[Provided data]
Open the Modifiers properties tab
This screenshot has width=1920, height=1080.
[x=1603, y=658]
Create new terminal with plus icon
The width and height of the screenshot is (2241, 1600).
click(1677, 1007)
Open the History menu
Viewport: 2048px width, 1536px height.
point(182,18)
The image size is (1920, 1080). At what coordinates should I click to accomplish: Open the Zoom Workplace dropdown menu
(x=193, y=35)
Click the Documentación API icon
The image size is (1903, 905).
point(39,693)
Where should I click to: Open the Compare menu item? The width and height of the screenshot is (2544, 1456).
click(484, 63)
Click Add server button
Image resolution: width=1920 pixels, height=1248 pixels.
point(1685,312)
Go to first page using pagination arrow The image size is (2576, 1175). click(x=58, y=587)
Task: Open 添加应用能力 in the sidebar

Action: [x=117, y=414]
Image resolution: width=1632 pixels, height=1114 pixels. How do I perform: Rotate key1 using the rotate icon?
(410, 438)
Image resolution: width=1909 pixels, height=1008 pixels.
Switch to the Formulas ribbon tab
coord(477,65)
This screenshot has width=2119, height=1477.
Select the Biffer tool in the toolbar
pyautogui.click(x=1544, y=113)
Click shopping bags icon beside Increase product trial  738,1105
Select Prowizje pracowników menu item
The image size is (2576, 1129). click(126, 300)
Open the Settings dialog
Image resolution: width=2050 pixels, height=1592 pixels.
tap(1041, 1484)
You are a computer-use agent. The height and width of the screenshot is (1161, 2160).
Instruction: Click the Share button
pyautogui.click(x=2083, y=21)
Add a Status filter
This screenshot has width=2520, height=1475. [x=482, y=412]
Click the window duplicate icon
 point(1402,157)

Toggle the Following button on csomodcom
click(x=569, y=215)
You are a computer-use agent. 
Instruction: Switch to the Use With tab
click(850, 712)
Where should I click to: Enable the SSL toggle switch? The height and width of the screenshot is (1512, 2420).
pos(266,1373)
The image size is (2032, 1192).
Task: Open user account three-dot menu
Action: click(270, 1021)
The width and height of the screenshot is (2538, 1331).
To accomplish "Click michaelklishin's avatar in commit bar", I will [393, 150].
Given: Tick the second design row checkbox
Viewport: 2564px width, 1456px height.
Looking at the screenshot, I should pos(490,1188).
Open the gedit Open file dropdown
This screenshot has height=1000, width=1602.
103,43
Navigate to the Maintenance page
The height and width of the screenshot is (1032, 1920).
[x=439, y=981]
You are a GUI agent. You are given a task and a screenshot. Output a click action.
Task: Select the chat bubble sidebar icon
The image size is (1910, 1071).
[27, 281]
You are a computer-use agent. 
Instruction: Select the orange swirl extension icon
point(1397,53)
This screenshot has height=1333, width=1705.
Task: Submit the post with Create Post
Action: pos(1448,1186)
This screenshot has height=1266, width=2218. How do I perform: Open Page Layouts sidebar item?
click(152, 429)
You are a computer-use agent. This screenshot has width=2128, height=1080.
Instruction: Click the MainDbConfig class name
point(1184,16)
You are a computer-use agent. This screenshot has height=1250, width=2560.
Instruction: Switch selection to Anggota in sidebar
[/Provided data]
• _Task_:
Each record above, in full: retype it verbatim.

• _Exercise response_:
Open the Modifiers properties tab
This screenshot has width=1920, height=1080.
[x=1603, y=658]
Create new terminal with plus icon
The width and height of the screenshot is (2241, 1600).
click(1677, 1007)
Open the History menu
Viewport: 2048px width, 1536px height.
point(182,18)
The image size is (1920, 1080). At what coordinates should I click to accomplish: Open the Zoom Workplace dropdown menu
(x=193, y=35)
Click the Documentación API icon
The image size is (1903, 905).
point(39,693)
Where should I click to: Open the Compare menu item? The width and height of the screenshot is (2544, 1456).
click(484, 63)
Click Add server button
Image resolution: width=1920 pixels, height=1248 pixels.
point(1685,312)
Go to first page using pagination arrow The image size is (2576, 1175). click(x=58, y=587)
Task: Open 添加应用能力 in the sidebar

Action: [x=117, y=414]
Image resolution: width=1632 pixels, height=1114 pixels. How do I perform: Rotate key1 using the rotate icon?
(410, 438)
Image resolution: width=1909 pixels, height=1008 pixels.
Switch to the Formulas ribbon tab
coord(477,65)
This screenshot has width=2119, height=1477.
Select the Biffer tool in the toolbar
pyautogui.click(x=1544, y=113)
Click shopping bags icon beside Increase product trial  738,1105
Select Prowizje pracowników menu item
The image size is (2576, 1129). click(126, 300)
Open the Settings dialog
Image resolution: width=2050 pixels, height=1592 pixels.
tap(1041, 1484)
You are a computer-use agent. The height and width of the screenshot is (1161, 2160).
Instruction: Click the Share button
pyautogui.click(x=2083, y=21)
Add a Status filter
This screenshot has width=2520, height=1475. [x=482, y=412]
Click the window duplicate icon
 point(1402,157)

Toggle the Following button on csomodcom
click(x=569, y=215)
You are a computer-use agent. 
Instruction: Switch to the Use With tab
click(850, 712)
Where should I click to: Enable the SSL toggle switch? The height and width of the screenshot is (1512, 2420).
pos(266,1373)
The image size is (2032, 1192).
Task: Open user account three-dot menu
Action: click(270, 1021)
The width and height of the screenshot is (2538, 1331).
To accomplish "Click michaelklishin's avatar in commit bar", I will [393, 150].
Given: Tick the second design row checkbox
Viewport: 2564px width, 1456px height.
Looking at the screenshot, I should pos(490,1188).
Open the gedit Open file dropdown
This screenshot has height=1000, width=1602.
103,43
Navigate to the Maintenance page
The height and width of the screenshot is (1032, 1920).
[x=439, y=981]
You are a GUI agent. You are given a task and a screenshot. Output a click action.
Task: Select the chat bubble sidebar icon
The image size is (1910, 1071).
[27, 281]
You are a computer-use agent. 
Instruction: Select the orange swirl extension icon
point(1397,53)
This screenshot has height=1333, width=1705.
Task: Submit the post with Create Post
Action: pos(1448,1186)
This screenshot has height=1266, width=2218. How do I perform: Open Page Layouts sidebar item?
click(152, 429)
You are a computer-use agent. This screenshot has width=2128, height=1080.
Instruction: Click the MainDbConfig class name
point(1184,16)
You are a computer-use agent. This screenshot has height=1250, width=2560.
Instruction: Switch selection to Anggota in sidebar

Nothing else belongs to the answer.